Saturday, September 01, 2007

Borage


Borage. The very name has me shaking with fear. My garden in London is overrun with the stuff, and it's all my fault. I planted it about fifteen years ago, because I thought the flowers were pretty - but before I knew how invasive it was. It self seeds like crazy. And it has long thick taproots which, in an established plant can go down for two feet or more, making digging it out extremely hard work.

Had I been living there, it would have been no problem - I could have kept it under control. But ten years of non-gardening tenants means that it's just been allowed to run riot. By the end of the month I was digging it up in my dreams, as well as all day. Luckily the seeds germinate quickly, so by about a week after I'd cleared each area, I was able to go back and get the next generation. but I know there's no way I could have got them all, and next summer the garden will be back to square one ...

I came back relieved that at least I wouldn't have to think about borage any more. But I hadn't turned my calendar over before I left, and when I did ....
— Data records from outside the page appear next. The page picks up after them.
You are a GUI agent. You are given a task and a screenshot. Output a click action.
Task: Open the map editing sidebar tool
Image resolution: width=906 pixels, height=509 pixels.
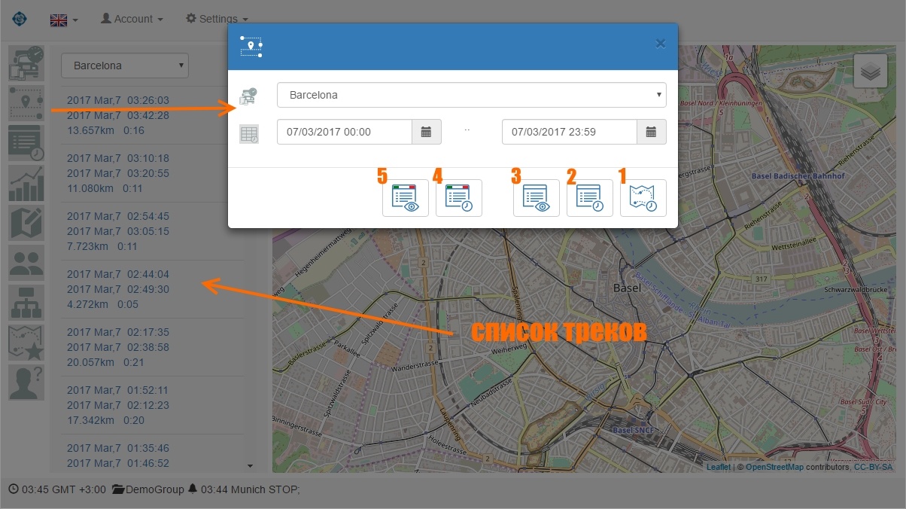26,224
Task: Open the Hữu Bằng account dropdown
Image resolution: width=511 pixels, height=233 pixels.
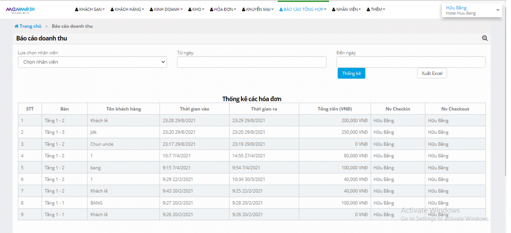Action: tap(472, 10)
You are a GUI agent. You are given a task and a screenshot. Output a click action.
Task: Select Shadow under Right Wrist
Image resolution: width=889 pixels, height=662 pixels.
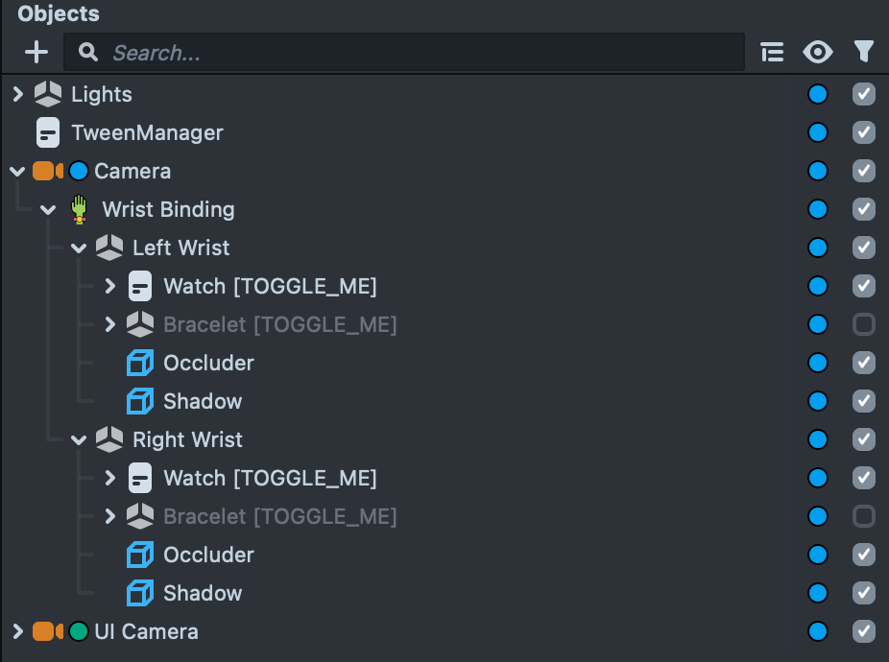pyautogui.click(x=203, y=593)
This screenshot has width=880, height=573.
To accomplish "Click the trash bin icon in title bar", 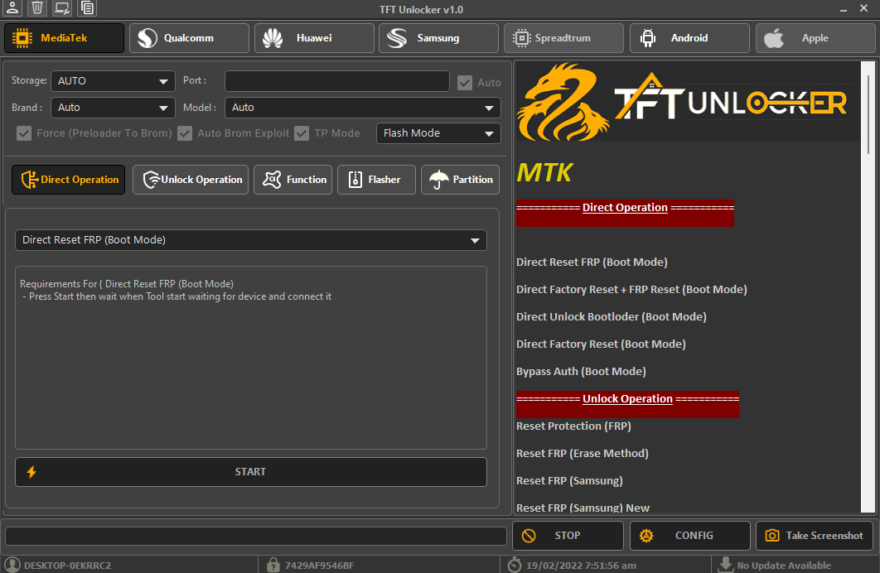I will pos(37,8).
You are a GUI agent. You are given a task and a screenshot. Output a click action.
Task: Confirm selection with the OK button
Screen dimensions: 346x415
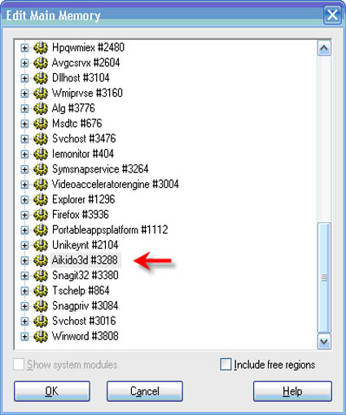(x=52, y=391)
At least I've only had to put up with it for a couple of days. But it shows that borage can be pretty when it's planted in the right place and kept under control. I love the combination of plants in this picture. It can also be very useful in the garden. Firstly, because it attracts bees - and in fact, my garden was full of them. And also as a companion plant. It is supposed to stimulate the growth of strawberries, and act as a deterrent to tomato worm. It attracts blackfly, and can therefore be used as a sacrificial plant to attract them away from other things in the garden.

Borage is edible, although the leaves do contain a liver-toxic chemical, so don't exaggerate. The flowers, on the other hand, are perfectly safe. The leaves are often added to salads, and to soups and stews during the last few minutes of cooking. They're also used in drinks like Pimms. The flowers can be frozen into ice cubes and added to any gin-based drinks, or used to decorate desserts - they have a sweet, honey-like taste. You can find a selection of borage recipes
here.

Borage is also used medicinally in the form of infusions, creams and oil. It contains gamma linoleic acid (GLA), an omega-6 polyunsaturated fatty acid, and has a whole range of uses from alleviating the symptoms of skin complaints such as exzema and psioriasis, to combatting pre-menstrual syndrome, to the treatment of certain
cancers.

Traditionally, borage is associated with courage. Celtic warriors drank borage wine and painted their bodies with it before going into battle. it is thought to stimulate the adrenalin glands, producing adrenalin which helps the body deal with stressful situations. I can believe it. Over the last four weeks, my adrenalin levels have been sky high just looking at the stuff ....

1 comment:

Carol said...

I've unleashed a few plants in my garden, but luckily I was here to watch them and contain them early. Thanks for the warning about borage, I've never planted and I probably won't!